La toponymie dans la région a laissé des traces jusqu'à nos jours : au Thor, la traverse de la Tapy ; à Monteux, la Tapy ; à Cavaillon, la Tapie ; à Sarrians, la Tapiole....

Ce mot provençal/occitan serait issu d'une déformation d'un mot arabo-andalou "Tabia". Peu de textes évoquent ce type de constructions dans le sud de la France. Cependant, suite à quelques études archéologiques, on a pu analyser des constructions en tapy datant du XII° au XIV° siècle à Marseille, Narbonne, Béziers, Carpentras... (Travaux de Claire-Anne de Chazelles, Robert Thernot, François Guyonnet : archéologues).

carte extraite des actes de la Table Ronde de Villefontaine sous la direction de Claire-Anne de Chazelles, François Guyonnet, Hubert Guillaud et Alain Klein (2007)
carte extraite des actes de la Table Ronde de Villefontaine sous la direction de Claire-Anne de Chazelles, François Guyonnet, Hubert Guillaud et Alain Klein (2007)

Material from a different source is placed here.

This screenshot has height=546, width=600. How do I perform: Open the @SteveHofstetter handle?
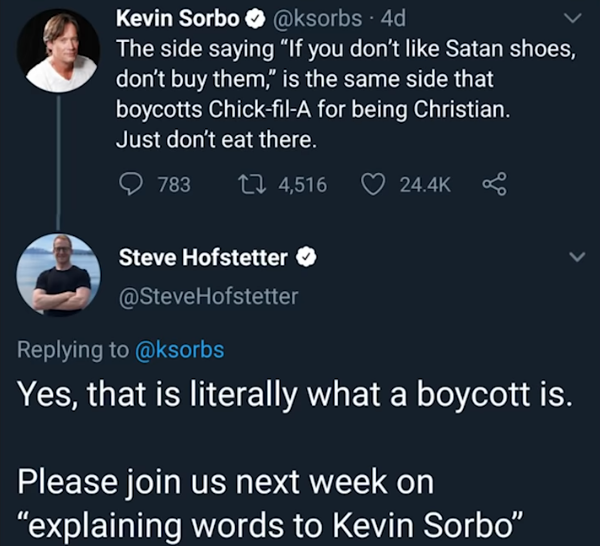coord(208,295)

La technique de la terre coffrée

La terre humide est tassée par lits successifs à l’intérieur d’un coffrage en bois (banches), à l’aide d’une masse en bois (pisoir). Les banches sont maintenues en place par des clés traversant le mur et des liens au sommet.

Jean-Baptiste Rondelet (1802)
Jean-Baptiste Rondelet (1802)
cliquer sur les dessins pour les agrandir....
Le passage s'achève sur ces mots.